To investigate the motion of a projectile launched at various angles with a fixed initial speed, to measure the range and maximum height for each launch, and to compare the measured values with theoretical predictions. A particular aim is to examine how the range depends on the launch angle, including the special cases of the maximum-range angle and complementary angles.

Theory

A projectile undergoes constant-velocity horizontal motion and constant-acceleration vertical motion simultaneously and independently. For a launch on level ground with speed v at angle θ, the time of flight, maximum height, and range are given below. The range is maximised at 45°, and complementary angles produce equal ranges because the range depends on sin(2θ).

v_x = v·cos(θ), v_y = v·sin(θ)
T = 2v·sin(θ)/g
H = v²·sin²(θ)/(2g)
R = v²·sin(2θ)/g (g = 9.81 m/s²)

Calculations — Sample: v = 20 m/s at 45°

Range: R = (20²·sin(90°))/9.81 = (400·1)/9.81 = 40.8 m

Maximum height: H = (20²·sin²(45°))/(2·9.81) = (400·0.5)/19.62 = 10.2 m

Time of flight: T = (2·20·sin(45°))/9.81 = (40·0.707)/9.81 = 2.88 s

Results Table — Range and Height (v = 20 m/s, g = 9.81 m/s²)

Scenario	Angle	Range R (m)	Max height H (m)	Time T (s)
1	45°	40.8	10.2	2.88
2	60°	35.3	15.3	3.53
3	30°	35.3	5.1	2.04

Experimental values read from the simulation matched these theoretical values within a fraction of a metre.

Discussion

The measured ranges and heights agreed closely with the theoretical predictions, confirming the projectile equations.
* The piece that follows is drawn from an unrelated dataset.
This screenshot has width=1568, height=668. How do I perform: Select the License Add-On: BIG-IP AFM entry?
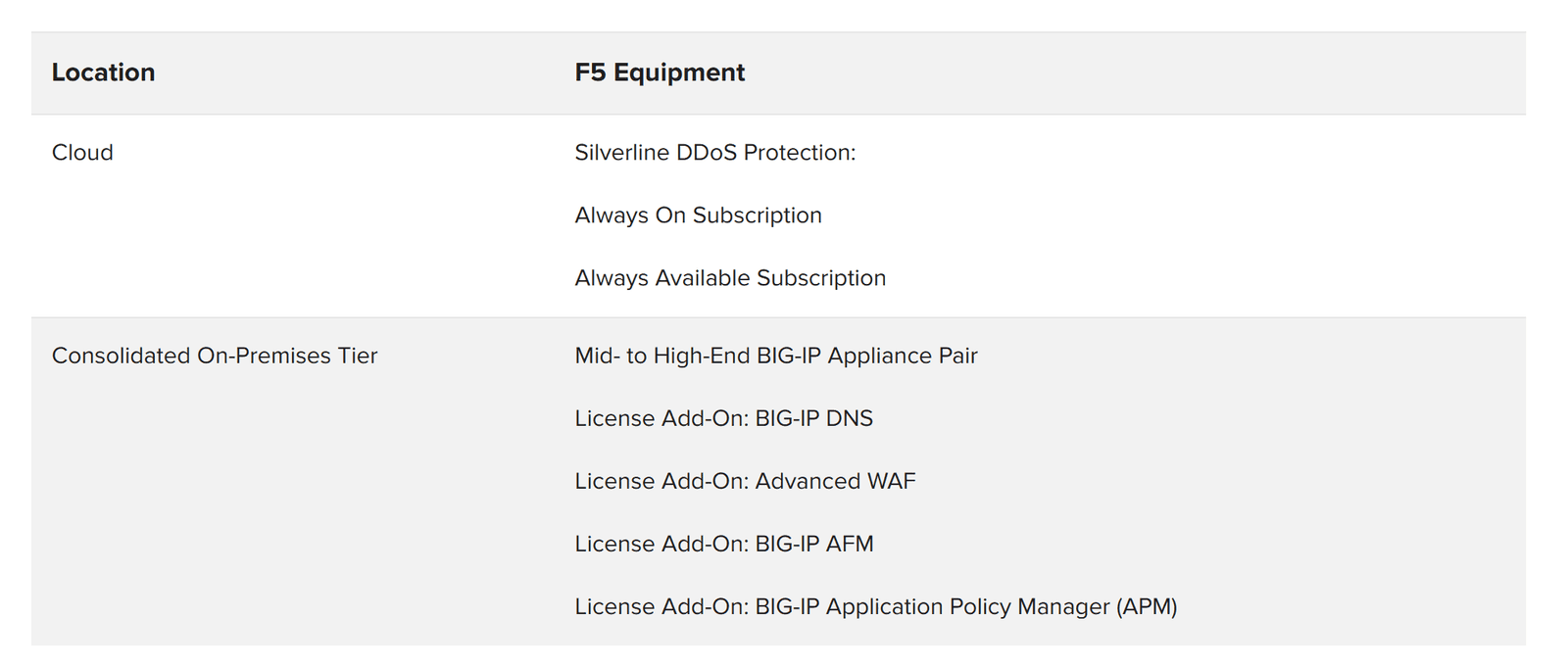[x=723, y=544]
The 45° launch produced the greatest range (40.8 m), as expected since sin(2θ) reaches its maximum value of 1 at θ = 45°.
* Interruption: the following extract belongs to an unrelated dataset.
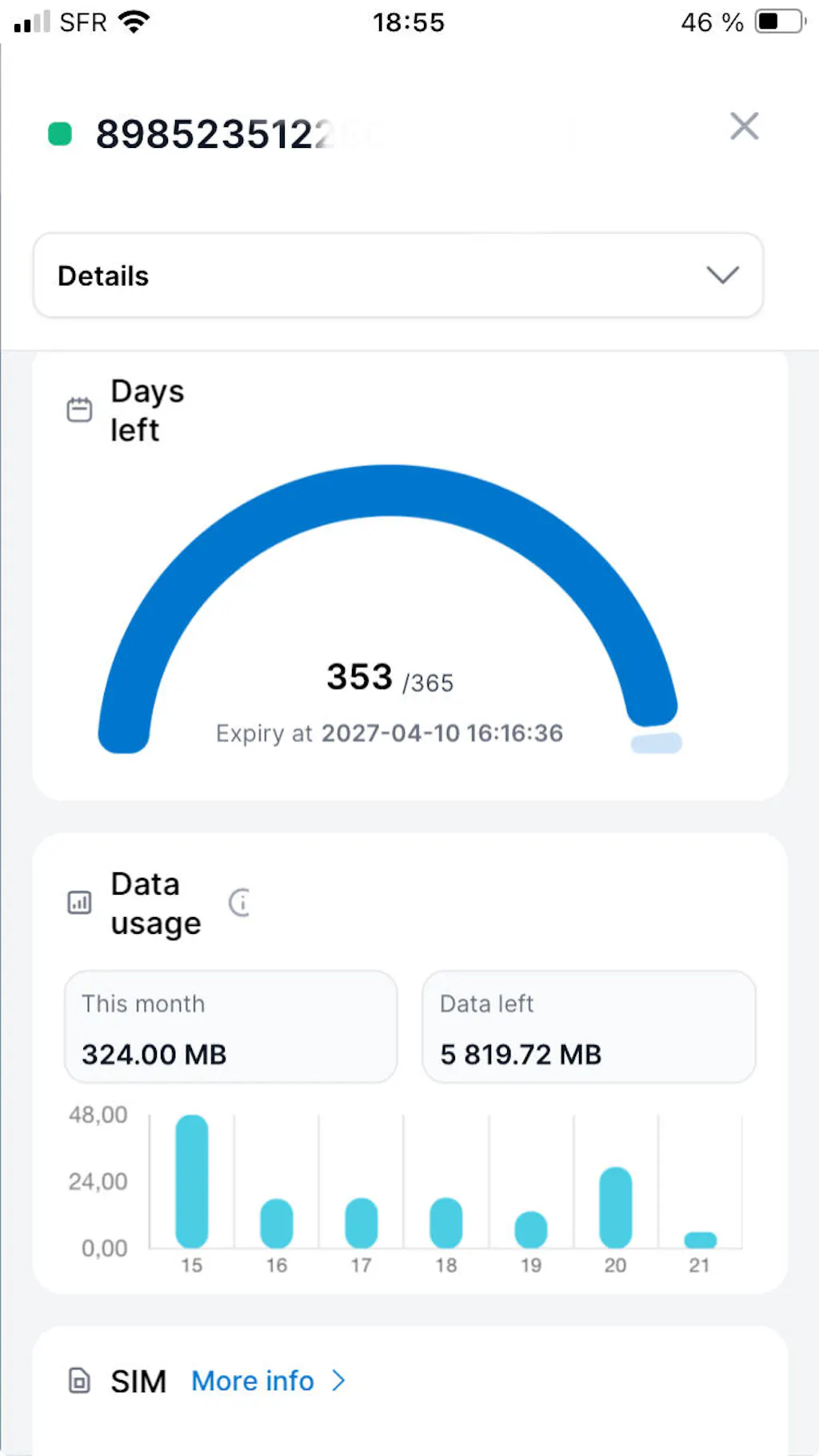This screenshot has height=1456, width=819.
Task: Tap the SIM card icon
Action: [x=79, y=1381]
The most instructive comparison is between Scenario 2 (60°) and Scenario 3 (30°): both produced the same range of 35.3 m, even though the launches look very different. This happens because the range depends on sin(2θ), and sin(120°) = sin(60°), so complementary angles (angles that add to 90°) always give equal ranges. The two shots differ in their other properties: the 60° launch climbed much higher (15.3 m versus 5.1 m) and stayed in the air longer (3.53 s versus 2.04 s), because a steeper launch puts more of the speed into the vertical direction. The 30° launch had a larger horizontal velocity but less time aloft, and the two effects combine to give the same horizontal distance.

Conclusion

The experiment confirmed the equations for projectile range and maximum height and demonstrated that range is greatest at 45°. It also showed that complementary launch angles (30° and 60°) produce equal ranges, with the higher angle reaching a greater height and longer flight time. Theoretical and experimental values were in close agreement.

Practice Questions

Show all work and include units in your answers. Use g = 9.81 m/s² and ignore air resistance.

Question 1

A projectile is launched at 25 m/s at an angle of 40° above the horizontal. Calculate its range, maximum height, and time of flight.

Hint: R = v²sin(2θ)/g, H = v²sin²(θ)/(2g), T = 2v·sin(θ)/g.

Question 2

Show that a projectile launched at 35° and one launched at 55° (same speed) have the same range. Explain why in terms of the range equation.

Hint: 35° + 55° = 90°; compare sin(70°) and sin(110°).

Question 3

A ball is kicked at 18 m/s at 50°. How long is it in the air, and how far does it travel horizontally?

Hint: find T first, then R = (v·cosθ)·T (or use R = v²sin(2θ)/g).

Question 4

At what launch angle is the maximum height equal to the range, for a given speed? (Set H = R and solve.)

Hint: v²sin²θ/(2g) = v²sin(2θ)/g leads to tan(θ) = 4, so θ ≈ 76°.

Question 5

Explain why the horizontal velocity of a projectile stays constant throughout its flight while the vertical velocity changes. What assumption makes this true?

Hint: gravity acts only vertically; horizontal has no force (no air resistance assumed).

Question 6 — Challenge

A projectile launched at 20 m/s reaches a maximum range of 40.8 m at 45°. If the same projectile were launched at the same speed on the Moon (g = 1.62 m/s²), what would its maximum range be?

Hint: R ∝ 1/g, so multiply by (9.81/1.62). You should get about 247 m.